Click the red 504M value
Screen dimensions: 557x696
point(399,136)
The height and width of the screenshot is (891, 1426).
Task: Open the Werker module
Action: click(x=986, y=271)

-- REQUIRED WORK --
Reproduce the full listing above, keeping every line intact.

-- RESPONSE AREA --
Click the red 504M value
Screen dimensions: 557x696
point(399,136)
The height and width of the screenshot is (891, 1426).
Task: Open the Werker module
Action: click(x=986, y=271)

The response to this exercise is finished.